Earlier this year, Skrabalak was also awarded the American Chemical Society award in pure chemistry, which is sponsored by Alpha Chi Sigma, a professional chemistry fraternity.

Amar Flood, a previous Dreyfus Teacher-Scholar, is one of Skrabalak’s colleagues at IU. He said he is proud of Skrabalak’s accomplishments, and he is intrigued with her research.

Skrabalak said she works in the area of nanoscience that concerns itself with materials on the scale of one billionth of a meter. At that size, materials often display new properties that can be harnessed to treat disease and address energy needs.

“We can use the nanostructures made in our laboratory to answer questions related to how particle size and structure influence the properties of materials,” Skrabalak said.

She said her undergraduate chemistry mentor, professor Bill Buhro, introduced her to the idea of synthesizing nanoscale materials with defined structures.
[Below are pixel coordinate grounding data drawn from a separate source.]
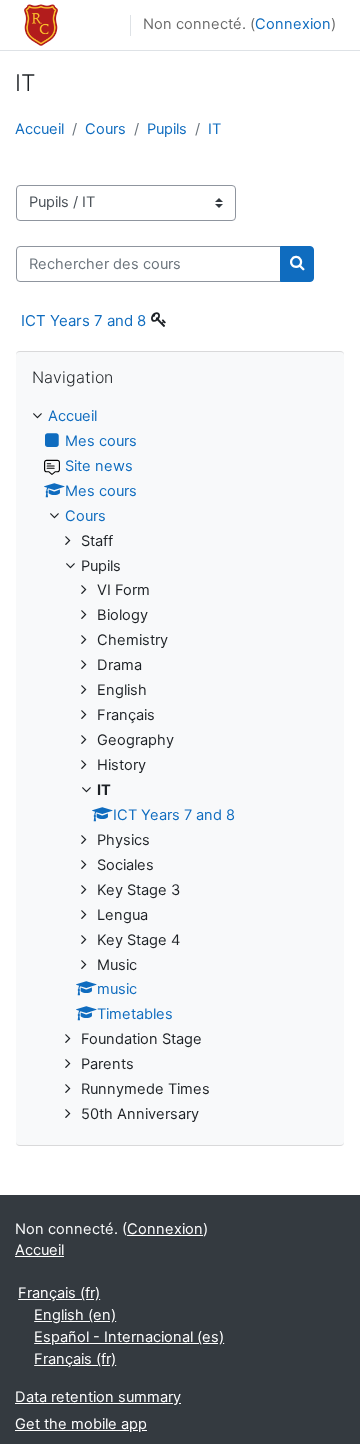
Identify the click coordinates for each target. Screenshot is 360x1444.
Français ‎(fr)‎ (59, 1293)
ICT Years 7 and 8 (83, 320)
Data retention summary (98, 1397)
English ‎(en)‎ (75, 1315)
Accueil (39, 129)
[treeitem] (180, 766)
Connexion (293, 24)
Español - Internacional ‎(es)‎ (129, 1337)
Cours (105, 129)
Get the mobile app (81, 1424)
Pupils (167, 129)
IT (214, 129)
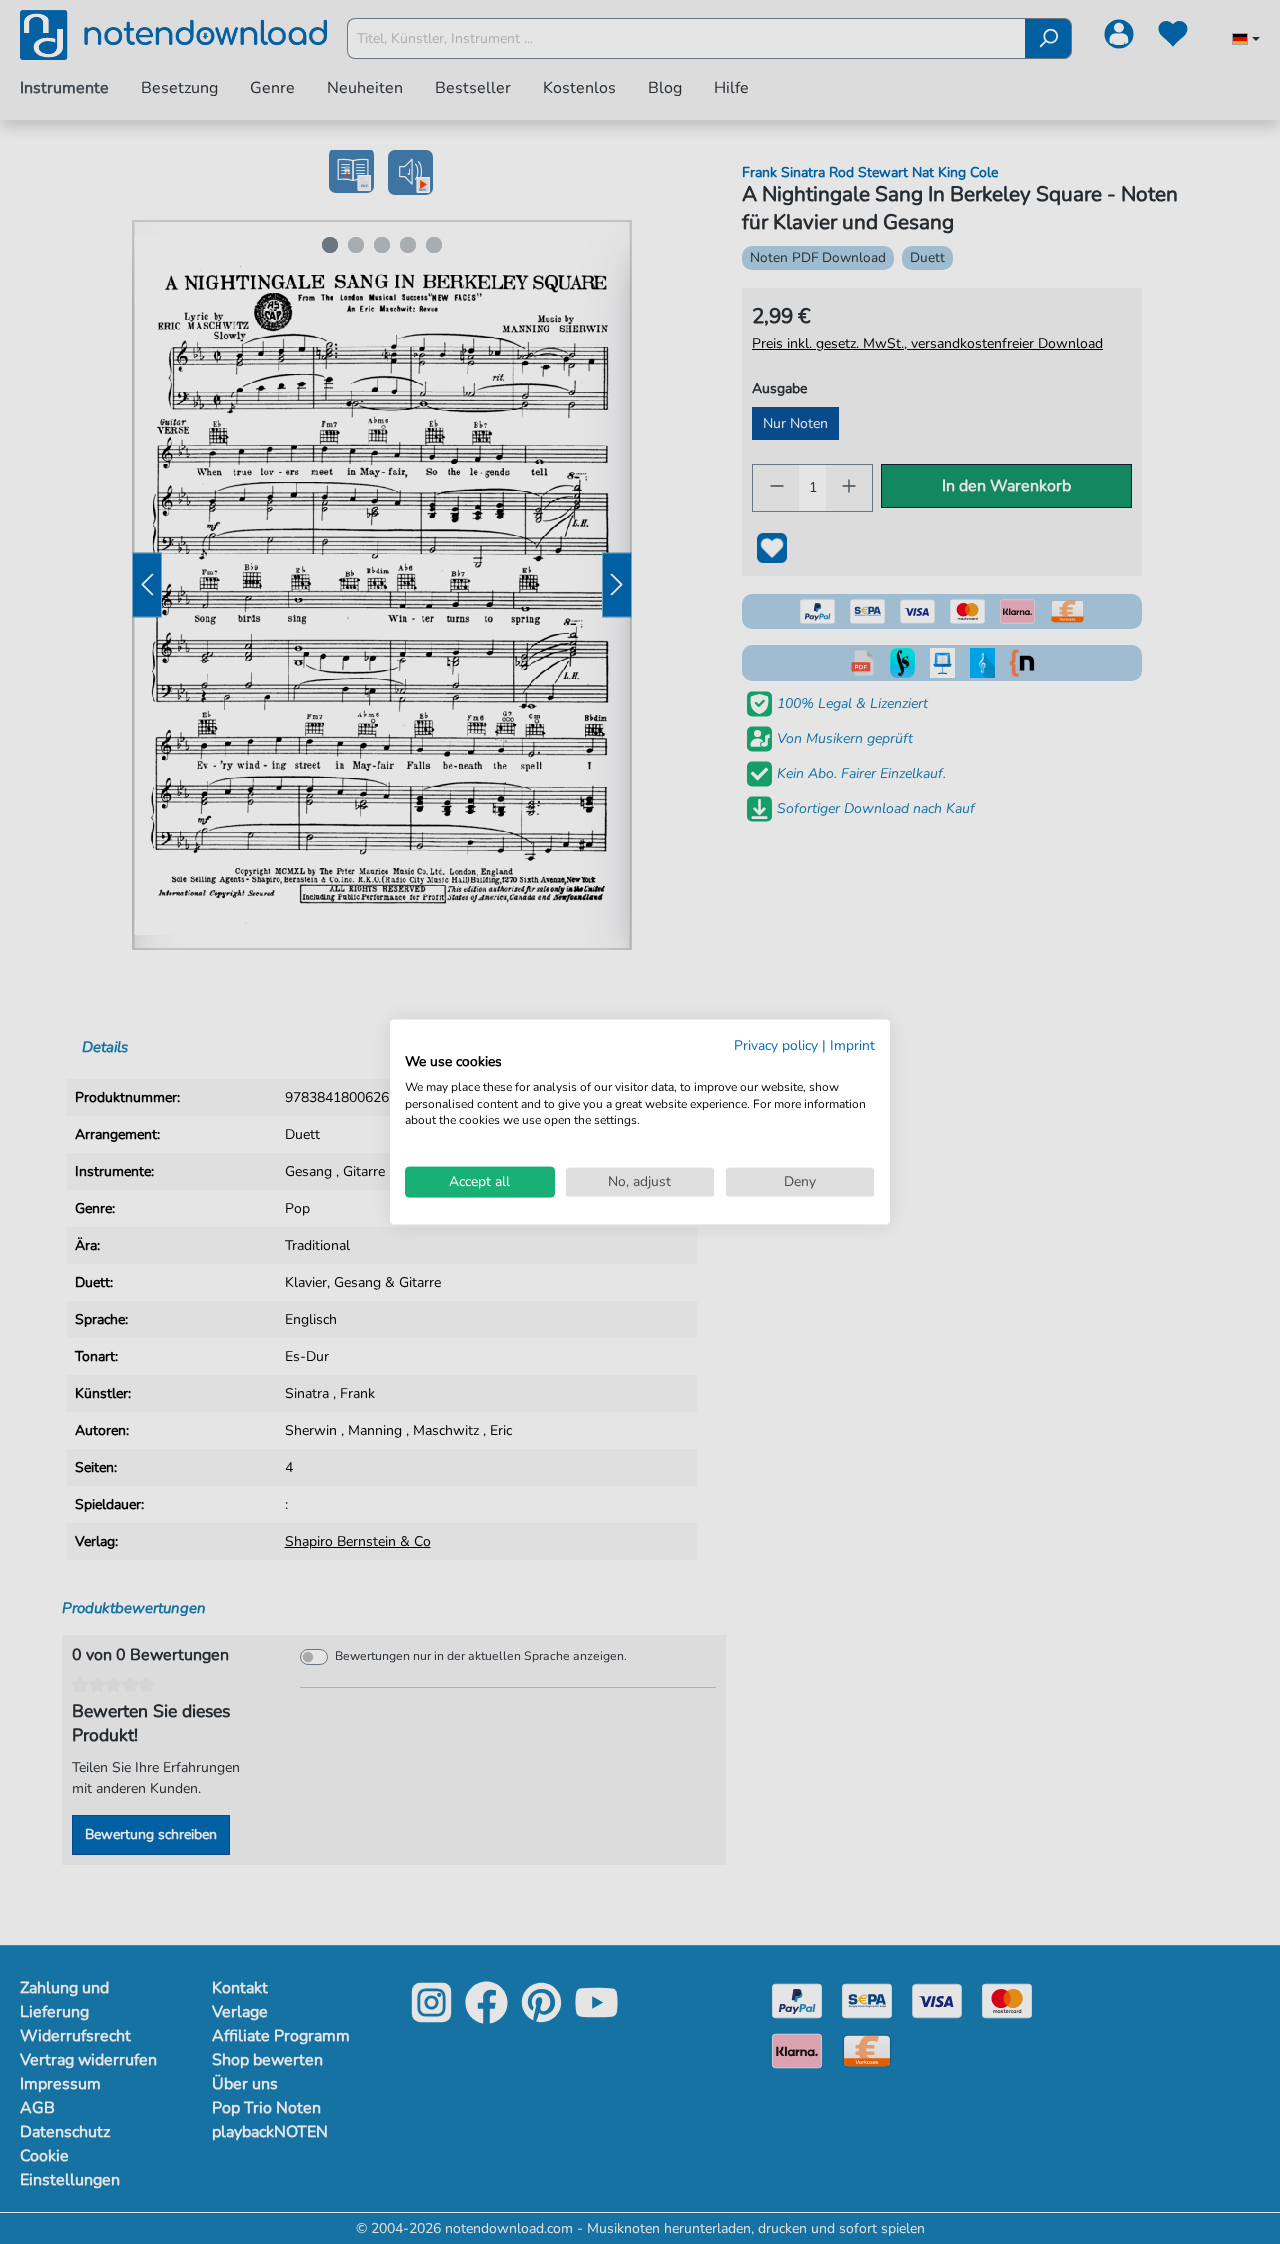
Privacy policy (776, 1045)
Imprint (852, 1045)
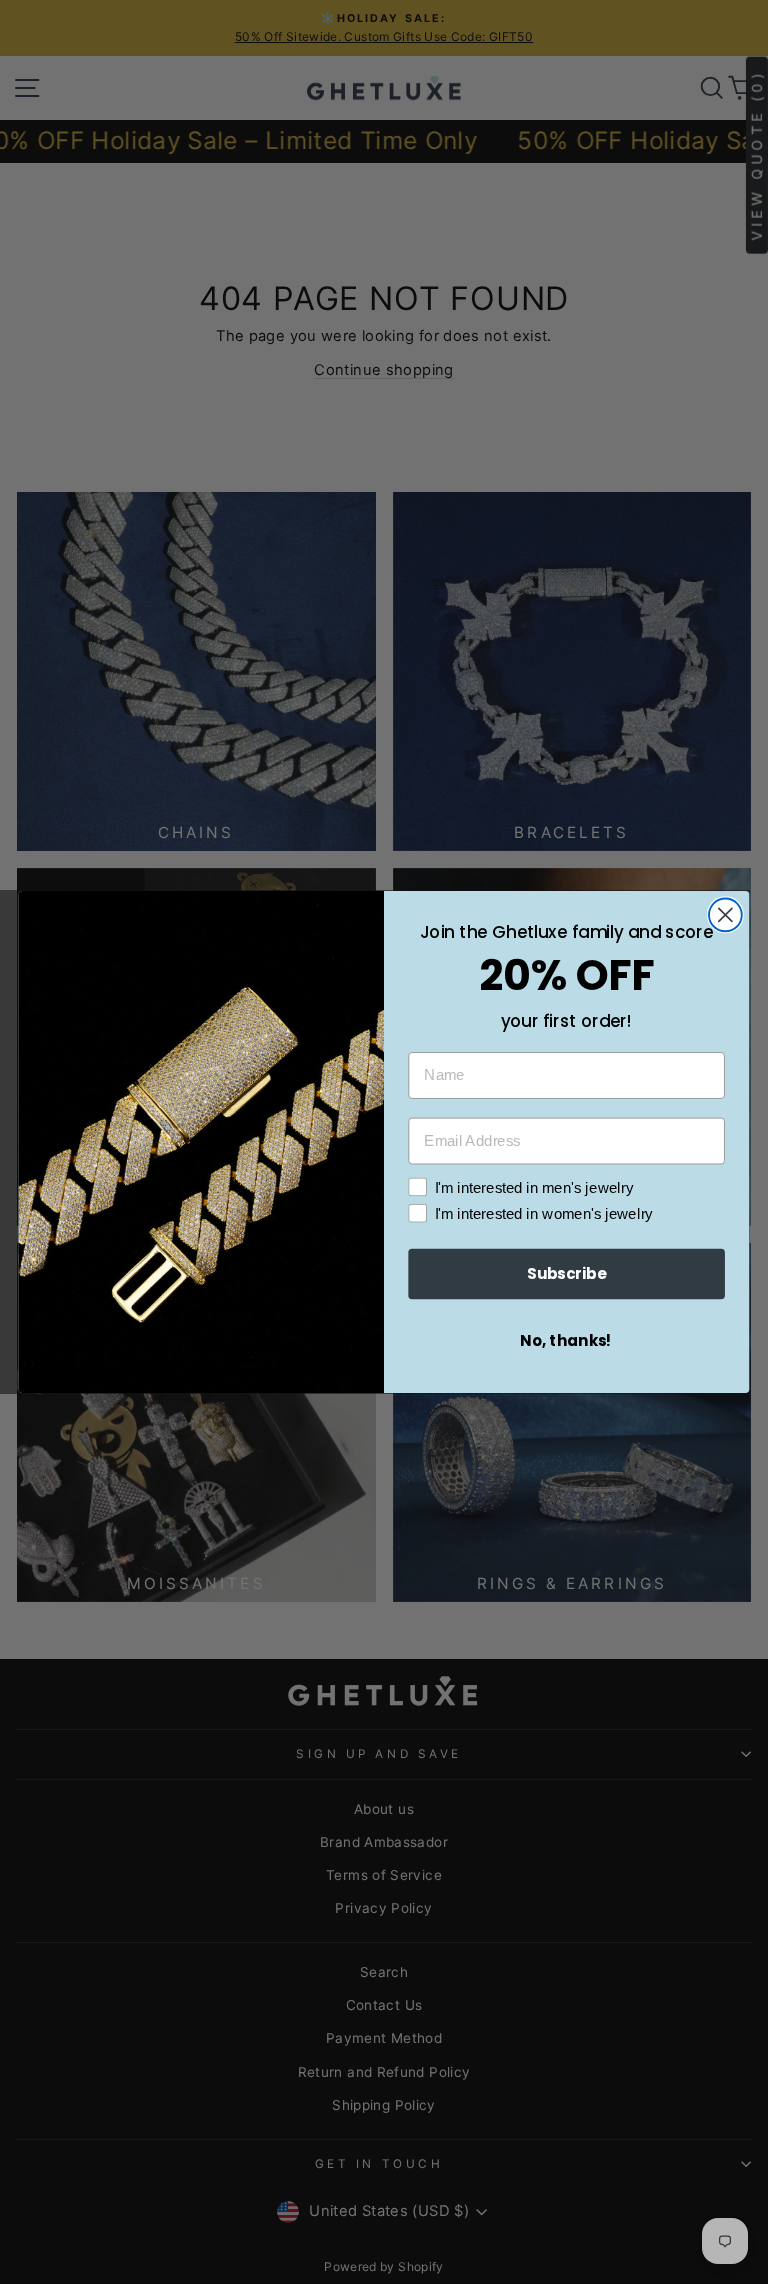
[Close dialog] (725, 914)
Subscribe (566, 1274)
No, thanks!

“Control of these structural features represents a powerful means of tailoring the properties of a material for a given application, and demonstrating this control has remained a theme throughout my research ever since that early laboratory experience,” Skrabalak said.

She said she enjoys working with the talented group of graduate and undergraduate students at IU.

“They are the people who actually do the physical work in the laboratory, and their enthusiasm and creativity motivates and energizes me,” Skrabalak said.

Skrabalak said applying for the award requires a research and education summary and a list of letters of support. She said it gave her an opportunity to reflect on what she has done and what her future research plans are.

“It is a huge honor to be included among such an amazing list of scholars whose innovations have been sources of inspiration for my group’s research,” Skrabalak said.

The award is given by the Camille and Henry Dreyfus Foundation, an organization intended to create and support opportunities for innovation in the sciences.

“The intent of the Camille Dreyfus Teacher-Scholar award is to support exceptional young academic researchers at an early and crucial stage of their careers,” said Mark Cardillo, executive director of the foundation. “They have been selected based on their independent contributions to both research in the chemical sciences and education.”

Skrabalak said receiving the award reinforces her belief that research and teaching efforts are complementary endeavors.

“I hope to provide the best training environment possible for the next generation of diverse and interdisciplinary scientists,” Skrabalak said.